Problem to solve
Count how many lines of the material below have the word "Open" and give only the number.

Records for the task
************

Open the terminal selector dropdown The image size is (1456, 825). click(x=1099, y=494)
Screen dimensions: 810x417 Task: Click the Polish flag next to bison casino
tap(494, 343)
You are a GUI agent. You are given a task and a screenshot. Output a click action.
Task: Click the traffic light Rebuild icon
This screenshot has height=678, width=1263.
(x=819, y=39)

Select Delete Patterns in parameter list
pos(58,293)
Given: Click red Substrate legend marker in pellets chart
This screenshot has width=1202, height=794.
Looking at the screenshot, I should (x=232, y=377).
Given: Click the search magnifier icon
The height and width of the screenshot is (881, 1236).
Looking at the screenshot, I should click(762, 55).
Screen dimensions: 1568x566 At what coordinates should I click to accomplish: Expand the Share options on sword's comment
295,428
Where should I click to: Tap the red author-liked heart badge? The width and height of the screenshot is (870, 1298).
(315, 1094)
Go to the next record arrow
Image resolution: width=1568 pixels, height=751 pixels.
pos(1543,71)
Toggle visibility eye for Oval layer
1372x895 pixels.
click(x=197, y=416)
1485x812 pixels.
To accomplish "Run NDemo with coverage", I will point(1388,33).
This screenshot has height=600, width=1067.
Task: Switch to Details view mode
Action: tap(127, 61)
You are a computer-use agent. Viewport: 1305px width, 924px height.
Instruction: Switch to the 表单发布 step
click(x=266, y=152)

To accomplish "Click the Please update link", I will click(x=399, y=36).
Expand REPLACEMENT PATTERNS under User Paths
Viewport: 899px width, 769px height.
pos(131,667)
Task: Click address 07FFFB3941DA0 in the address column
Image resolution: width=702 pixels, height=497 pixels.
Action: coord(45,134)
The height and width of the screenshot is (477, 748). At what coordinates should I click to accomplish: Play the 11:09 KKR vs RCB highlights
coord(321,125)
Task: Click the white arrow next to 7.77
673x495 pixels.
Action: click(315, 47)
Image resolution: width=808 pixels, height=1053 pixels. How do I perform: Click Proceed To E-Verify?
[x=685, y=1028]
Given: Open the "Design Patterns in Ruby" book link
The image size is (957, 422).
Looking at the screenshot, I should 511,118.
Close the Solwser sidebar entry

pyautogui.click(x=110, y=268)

************

Response to this exercise
2